With sufficiently low cardinality for id and name, and with the right optimizer plan:
select m1.id
, ( select m2.name
from table1 m2
where m2.id = m1.id
and rownum = 1
) as name
from (select t1.id
from table1 t1
where t1.id is not null
group by t1.id
) m1
order
by m1.id
Let's unpack that
m1 is an inline view that gets us a list of distinct id values.
materialize the view m1
for each row in m1, query table1 to get the name value from a single row (stopkey)
IMPORTANT NOTE
These statements are FUNDAMENTALLY different that the OP query. They are designed to return a DIFFERENT result set than the OP query. The happen to return the desired result set because of a quirky guarantee about the data. Don has told us that a name is determined by id. (Is the converse true? Is id determined by name? Do we have a STATED GUARANTEE, not necessarily enforced by the database, but a guarantee that we can take advantage of?) For any ID value, every row with that ID value will have the same NAME value. (And we are also guaranteed the converse is true, that for any NAME value, every row with that NAME value will have the same ID value?)

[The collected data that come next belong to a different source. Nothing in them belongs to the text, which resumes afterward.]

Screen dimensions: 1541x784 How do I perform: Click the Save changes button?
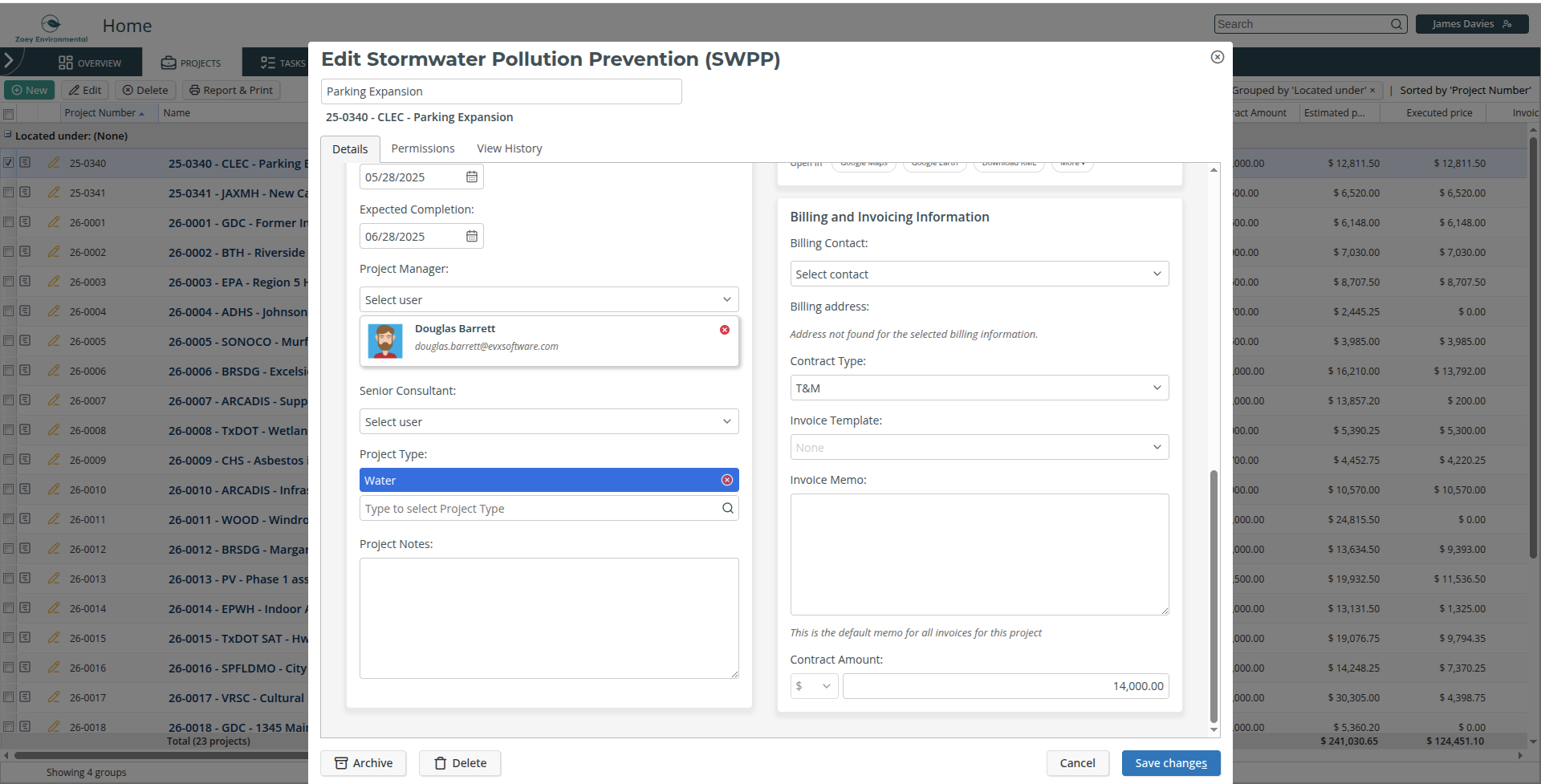(1171, 763)
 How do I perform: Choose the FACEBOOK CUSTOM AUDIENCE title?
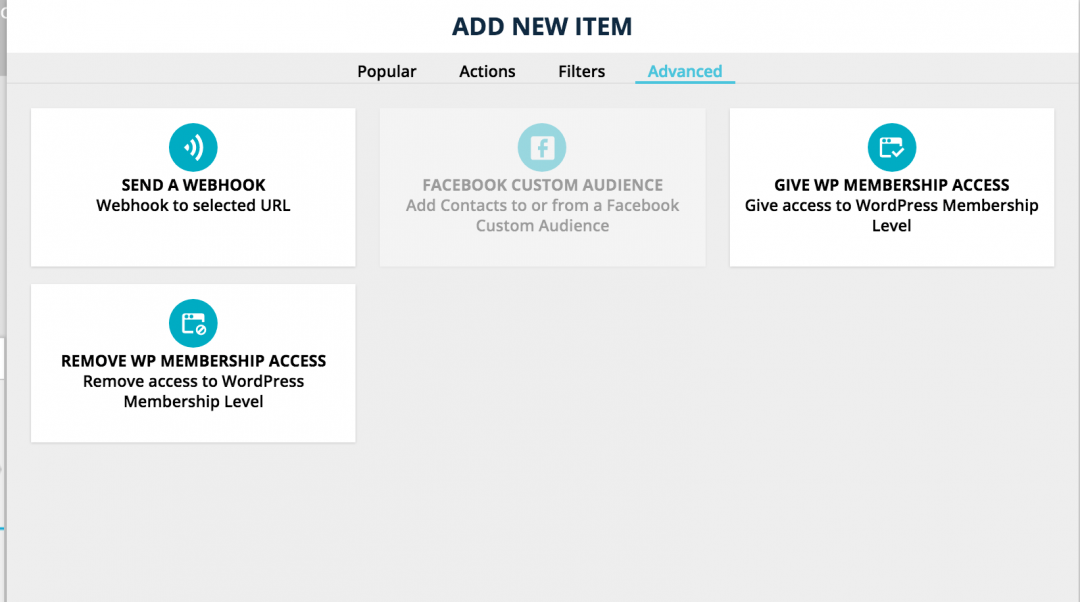[542, 185]
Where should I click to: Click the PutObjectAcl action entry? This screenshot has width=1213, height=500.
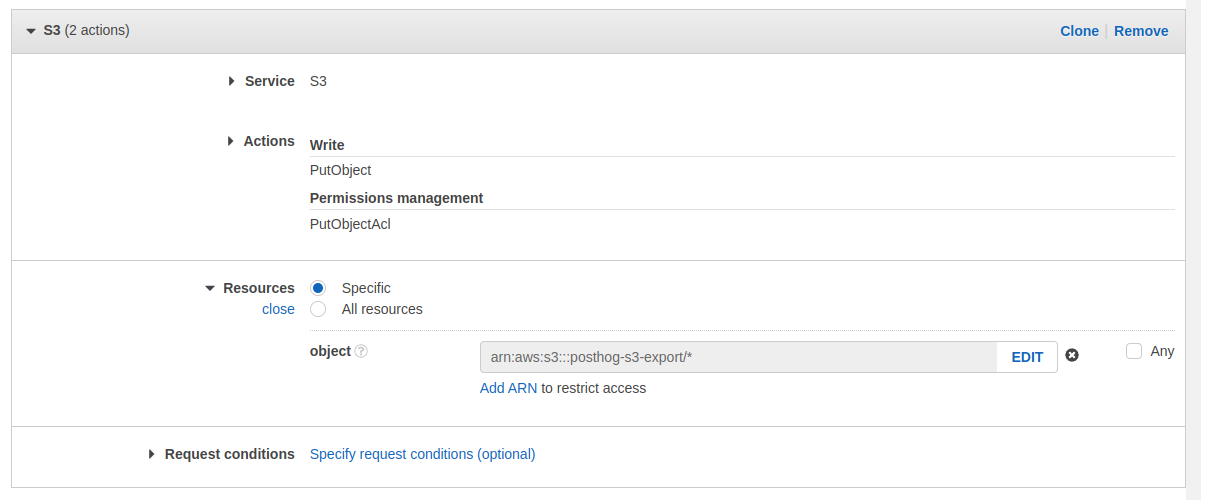click(350, 224)
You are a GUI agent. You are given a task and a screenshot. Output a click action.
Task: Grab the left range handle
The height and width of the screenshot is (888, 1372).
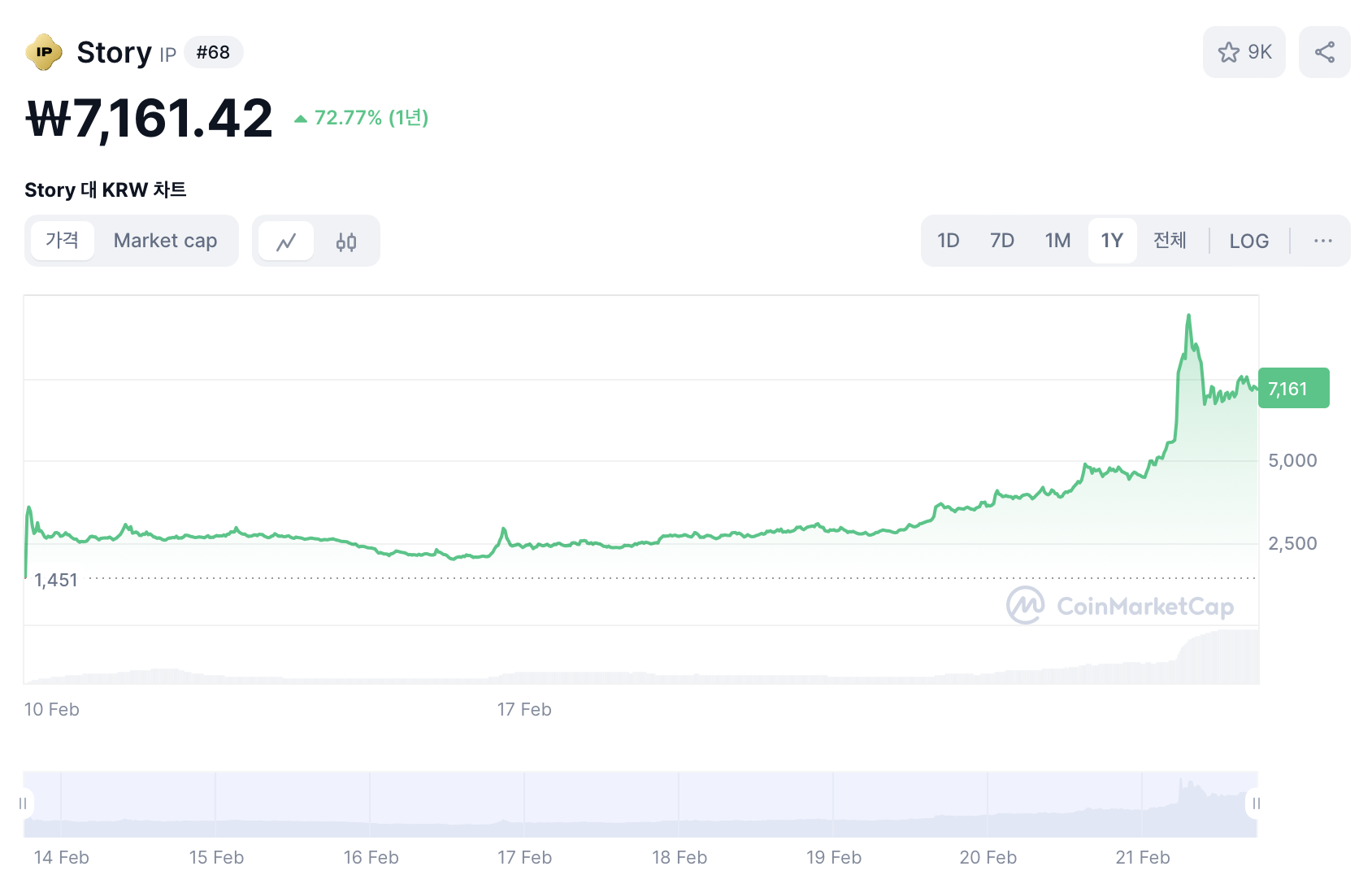point(24,803)
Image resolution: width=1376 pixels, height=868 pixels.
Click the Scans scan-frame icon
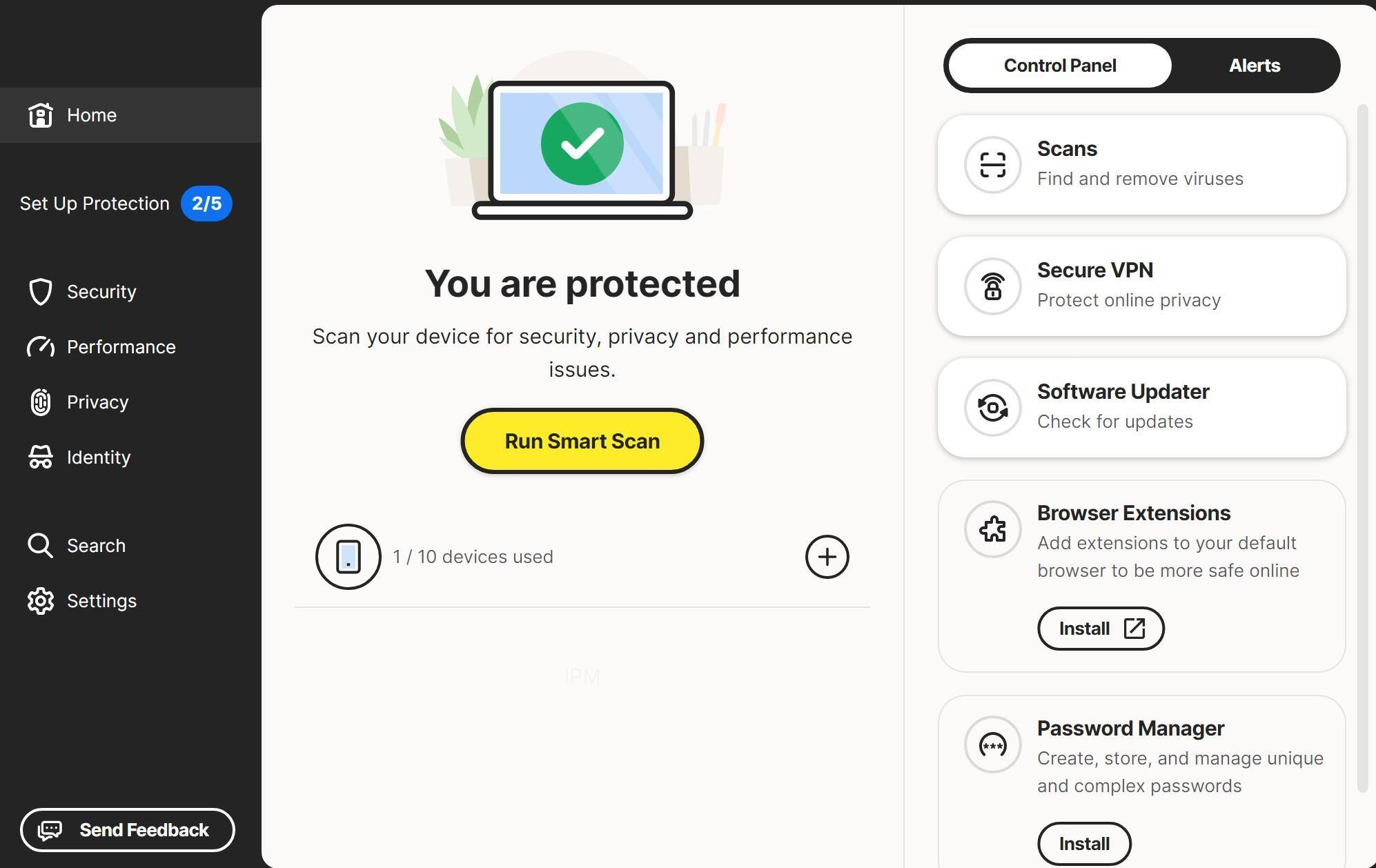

If so, maybe we can make use of that information. If ID and NAME appear in distinct pairs, we only need to find one particular row. The "pair" is going to have a matching ROWID, which conveniently happens to be available from each of the existing indexes. What if we get the minimum ROWID for each ID, and get the minimum ROWID for each NAME. Couldn't we then match the ID to the NAME based on the ROWID that contains the pair? I think it might work, given a low enough cardinality. (That is, if we're dealing with only hundreds of ROWIDs rather than 10s of millions.)
[/LATEST EDIT]
[EDIT]
The question is now updated with information concerning the table, it shows that the ID column and the NAME column both allow for NULL values. If Don can live without any NULLs returned in the result set, then adding the IS NOT NULL predicate on both of those columns may enable an index to be used. (NOTE: in an Oracle (B-Tree) index, NULL values do NOT appear in the index.)
[/EDIT]
ORIGINAL ANSWER:
create an appropriate index
create index table1_ix3 on table_1 (name,id) ... ;
Okay, that's not the answer to the question you asked, but it's the right answer to fixing the performance problem. (You specified no changes to the database, but in this case, changing the database is the right answer.)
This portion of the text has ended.